Have you ever heard the holiday story of low thyroid hormone? The story is slightly different depending on who is telling it, but it goes something like this:
You intentionally did not stuff yourself this holiday season, yet you still gained weight.
You can afford to buy all your holiday gifts because of a great bonus, yet you still feel depressed.
You rub Ben Gay all over your hands and knees, but your joint still hurt.
As you scratch your head and wonder why, your body is screaming out to you for some much needed attention. If your body language could speak, it would be saying "I have low thyroid hormone...HELP!"
But why is low thyroid hormone commonly a holiday treat?
Unless you are living somewhere near the equator, it gets cold during the holiday seasons. Your body responds by doing what it needs to stay warm.
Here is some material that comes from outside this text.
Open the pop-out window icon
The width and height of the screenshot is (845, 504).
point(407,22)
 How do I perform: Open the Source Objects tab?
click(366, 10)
One way your body accomplishes this is by cranking up your metabolism. Thyroid hormone is what revs up your body's engine.
If you are one of millions that is gradually developing hypothyroidism, symptoms of low thyroid hormone may not pop up till a time when it is really needed, like winter.
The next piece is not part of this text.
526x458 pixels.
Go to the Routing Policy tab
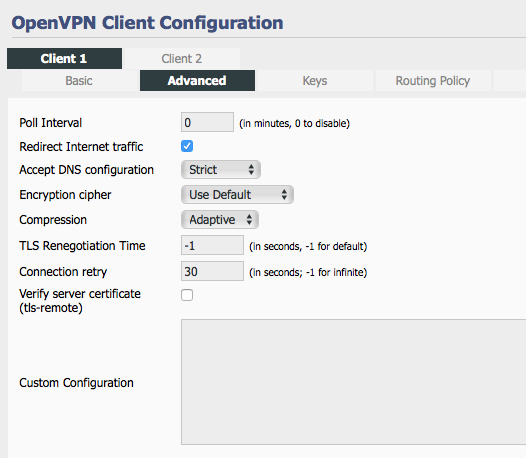[x=433, y=81]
Your body sees 2 options, either freeze to death or use more thyroid hormone to increase your body temperature. If you are already at low levels of thyroid hormone, other areas that use thyroid hormone may begin to suffer.
You may have had low thyroid problems for quite some time, but it is only now being fully recognized. You too can then tell of your story about why you feel fat, fatigued, depressed with achy joints all winter long, or tell them how you used to feel like that till you addressed your hypothyroidism.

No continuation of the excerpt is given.